Reason 3: The Challenge of Navigating Uncertainty
Trading and fields like Information Security share a critical skill: the ability to operate effectively amidst uncertainty. Many non-traders think trading is about gaining certainty, feeding a supercomputer with essential data or knowing insider information.
But there is another way of trading that involves making informed bets based on historical psychologic patterns reflected on charts, called technical analysis. This is the way that everyone that has a computer can learn and throw their might into the ring with even the biggest players. And it is only about tipping the odds in your favor, instead of knowing for certain what will happen.
Interestingly academics are the ones who seem to have the biggest problems with this uncertainty in trading. For overanalyzing closed-minded academics the aversion to embracing imperfect or unproven ideas can lead to missed opportunities, particularly in volatile markets where unconventional wisdom often prevails. They often think that trading is just a gamble in a completely random game, which is of course not true.
It is true that no one knows the everchanging rules while some market makers create and influence part of the rules. That does not mean, that there are no winning tactics to play this game though. Here is a nice quora question with diverse answers on why there are no real universities where you can learn trading the stock market: https://www.quora.com/Is-there-a-college-and-university-to-learn-trading-in-the-stock-exchange
Academics are often educated, but neither wise nor smart.
Many good traders are not mathematical wonderchilds, but brave adventurers willing to constantly try and fail and learn until they grasp the bigger ideas and have a shield of experience protecting them from (more) stupid decisions.
Reason 4: Emotional Cycles and Market Timing
The cyclical nature of markets demonstrates a common pattern of emotional investing at peaks driven by euphoria and selling in the troughs of despair at the bottom. Escaping this cycle is crucial to investment success.
Cryptocurrency markets serve as a prime example, where the widespread hype among the general public can signal a market peak, suggesting a strategic exit or short position might be prudent. Conversely, the bear market, often a period of ridicule or indifference towards crypto, presents the best opportunities.
Bull markets make you money, bear markets make you rich.
Reason 5: Going insane and/or bankrupt before finding ones style
Like in extremely competitive world-class sports a big part in trading is about managing ones emotions correctly.
It is very easy to get complacent on papergainz, and go bragging and afterwards getting cringed bcs you blew up your trading account. You just want to give up, say you have no talent and forget all of it. Because of your past bragging now having giant losses in time spent, taxes and size, you are rightfully embarassed.

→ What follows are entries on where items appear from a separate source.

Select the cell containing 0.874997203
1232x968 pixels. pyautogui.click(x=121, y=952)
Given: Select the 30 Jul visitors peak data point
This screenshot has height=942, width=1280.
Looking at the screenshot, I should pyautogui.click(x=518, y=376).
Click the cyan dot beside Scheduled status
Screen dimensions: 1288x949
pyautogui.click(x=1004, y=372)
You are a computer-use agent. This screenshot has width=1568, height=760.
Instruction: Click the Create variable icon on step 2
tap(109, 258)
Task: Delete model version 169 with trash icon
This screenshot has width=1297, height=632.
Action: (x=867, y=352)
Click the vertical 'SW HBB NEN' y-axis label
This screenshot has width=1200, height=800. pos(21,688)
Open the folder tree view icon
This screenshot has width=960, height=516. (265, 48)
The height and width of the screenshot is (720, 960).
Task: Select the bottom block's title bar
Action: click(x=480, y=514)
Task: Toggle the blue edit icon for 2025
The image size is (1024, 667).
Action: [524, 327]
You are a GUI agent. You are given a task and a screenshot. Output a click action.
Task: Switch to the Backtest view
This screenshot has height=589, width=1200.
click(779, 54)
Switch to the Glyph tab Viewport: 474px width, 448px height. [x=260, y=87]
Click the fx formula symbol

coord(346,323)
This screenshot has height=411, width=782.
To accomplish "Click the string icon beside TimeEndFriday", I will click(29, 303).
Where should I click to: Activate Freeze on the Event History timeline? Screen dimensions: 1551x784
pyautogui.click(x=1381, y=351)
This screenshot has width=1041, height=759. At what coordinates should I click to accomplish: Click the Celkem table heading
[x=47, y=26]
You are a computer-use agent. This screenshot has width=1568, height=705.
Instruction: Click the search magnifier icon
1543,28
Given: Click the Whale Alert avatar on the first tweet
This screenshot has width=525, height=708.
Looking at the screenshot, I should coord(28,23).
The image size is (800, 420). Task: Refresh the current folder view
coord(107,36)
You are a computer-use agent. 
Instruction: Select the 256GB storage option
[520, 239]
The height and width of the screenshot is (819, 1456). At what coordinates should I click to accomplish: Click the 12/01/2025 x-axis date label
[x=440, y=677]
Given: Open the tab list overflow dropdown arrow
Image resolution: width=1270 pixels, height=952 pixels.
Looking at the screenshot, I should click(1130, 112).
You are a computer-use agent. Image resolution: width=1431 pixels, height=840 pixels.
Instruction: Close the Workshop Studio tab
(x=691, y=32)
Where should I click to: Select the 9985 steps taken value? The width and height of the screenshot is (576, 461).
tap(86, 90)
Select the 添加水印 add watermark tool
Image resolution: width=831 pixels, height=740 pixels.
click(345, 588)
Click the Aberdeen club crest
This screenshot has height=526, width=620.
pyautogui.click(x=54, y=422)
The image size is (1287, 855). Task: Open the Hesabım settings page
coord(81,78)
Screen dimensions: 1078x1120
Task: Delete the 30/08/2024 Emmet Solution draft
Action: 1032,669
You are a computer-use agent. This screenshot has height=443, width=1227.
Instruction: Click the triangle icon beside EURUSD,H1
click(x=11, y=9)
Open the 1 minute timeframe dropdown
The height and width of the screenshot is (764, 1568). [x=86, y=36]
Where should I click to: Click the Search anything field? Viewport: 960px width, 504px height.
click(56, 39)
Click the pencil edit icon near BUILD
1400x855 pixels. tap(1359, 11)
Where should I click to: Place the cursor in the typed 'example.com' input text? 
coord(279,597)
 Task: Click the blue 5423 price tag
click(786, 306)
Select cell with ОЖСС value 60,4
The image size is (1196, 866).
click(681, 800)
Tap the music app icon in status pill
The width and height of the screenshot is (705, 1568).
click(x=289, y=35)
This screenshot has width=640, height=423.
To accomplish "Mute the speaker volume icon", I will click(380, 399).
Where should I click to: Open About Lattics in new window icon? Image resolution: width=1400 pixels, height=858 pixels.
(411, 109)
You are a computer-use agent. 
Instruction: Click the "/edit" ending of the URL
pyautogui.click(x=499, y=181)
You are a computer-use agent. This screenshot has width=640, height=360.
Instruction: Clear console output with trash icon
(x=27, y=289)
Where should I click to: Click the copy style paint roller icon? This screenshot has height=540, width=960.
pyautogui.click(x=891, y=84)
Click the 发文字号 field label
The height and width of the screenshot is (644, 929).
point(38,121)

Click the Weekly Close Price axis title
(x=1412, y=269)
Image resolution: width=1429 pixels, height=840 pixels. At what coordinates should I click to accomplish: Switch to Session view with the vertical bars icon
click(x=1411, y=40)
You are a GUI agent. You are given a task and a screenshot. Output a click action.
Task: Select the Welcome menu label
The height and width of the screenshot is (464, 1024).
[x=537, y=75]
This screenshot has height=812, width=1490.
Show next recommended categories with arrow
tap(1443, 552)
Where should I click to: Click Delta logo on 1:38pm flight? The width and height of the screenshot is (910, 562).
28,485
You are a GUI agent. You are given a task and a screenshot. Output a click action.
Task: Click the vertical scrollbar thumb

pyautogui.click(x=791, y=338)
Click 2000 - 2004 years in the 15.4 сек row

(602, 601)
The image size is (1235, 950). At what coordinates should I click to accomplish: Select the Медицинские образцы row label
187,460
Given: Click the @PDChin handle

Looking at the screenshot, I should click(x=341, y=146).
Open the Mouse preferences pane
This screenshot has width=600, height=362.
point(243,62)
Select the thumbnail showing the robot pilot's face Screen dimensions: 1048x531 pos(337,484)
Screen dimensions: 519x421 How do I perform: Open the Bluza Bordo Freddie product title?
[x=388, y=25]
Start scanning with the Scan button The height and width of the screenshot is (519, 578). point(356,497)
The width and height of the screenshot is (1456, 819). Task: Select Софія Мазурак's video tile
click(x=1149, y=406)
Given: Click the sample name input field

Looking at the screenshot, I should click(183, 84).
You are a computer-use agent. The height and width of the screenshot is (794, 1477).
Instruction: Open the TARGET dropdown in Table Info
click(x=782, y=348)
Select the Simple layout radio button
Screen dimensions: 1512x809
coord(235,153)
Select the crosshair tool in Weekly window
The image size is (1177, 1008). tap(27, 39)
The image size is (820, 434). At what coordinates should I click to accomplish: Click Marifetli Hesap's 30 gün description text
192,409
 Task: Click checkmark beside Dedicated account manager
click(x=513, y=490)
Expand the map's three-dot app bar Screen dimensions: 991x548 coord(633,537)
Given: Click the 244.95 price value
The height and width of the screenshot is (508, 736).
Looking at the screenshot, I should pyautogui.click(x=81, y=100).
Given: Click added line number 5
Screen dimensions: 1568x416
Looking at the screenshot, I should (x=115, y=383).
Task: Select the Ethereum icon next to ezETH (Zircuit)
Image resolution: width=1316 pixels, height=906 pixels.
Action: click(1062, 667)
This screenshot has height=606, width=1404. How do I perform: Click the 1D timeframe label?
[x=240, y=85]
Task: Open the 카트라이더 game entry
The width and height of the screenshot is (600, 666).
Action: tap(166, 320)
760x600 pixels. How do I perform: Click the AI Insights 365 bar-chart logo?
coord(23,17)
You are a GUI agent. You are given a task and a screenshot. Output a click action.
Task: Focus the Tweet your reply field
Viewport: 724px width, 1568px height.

Past:"Darling i can't spend time with you today i need to trade.", present: "You spent so much time just to lose all your money?".
Then you leave the market during it's deepest darkest point instead of buying there heavily discounted.
Reality is that when you look at the history of most of the most successfull traders, they went through excactly such a cycle at least once, sometimes twice. They never gave up though and where even more motivated to prove everyone wrong who doesn't believe in them. Best advice here is to start slow and with small sizes and be aware that it might take years and sometimes an existential crisis to really become sustained profitable. Resist the thrill and the greed, resist bragging on papergainz, resist thinking you are smart because you are making profits on longs in a bull market/bubble.
Start slow and increase the pace controlled and do not give up.
Trading is a long lasting learning process until you have found your style. Some of the things that you need to combine to match your character, that form your style include:
- Are you a visual trader that looks at charts, or are you more an analytical trader looking at databases, tables, and numbers?
- Are you a predictive trader, that tries to frontrun changes in trend and scores massive gains if he is right or a reactive trader, that searches for confirmation before entering a position?
- What is your timeframe? Ultrafast split-second decision making sitting in front of the 1-minute chart or swing trading where a position can be open for days?
- What is your signal and your filter to enter into a direction of the market?
- Are you a manual trader or an automatic trader that creates bots to do the trading for you?
- Where do you take profits and stop losses?
- What position sizes should you take per bet?
- What factors influence the markets that you trade in indicators and fundamentals?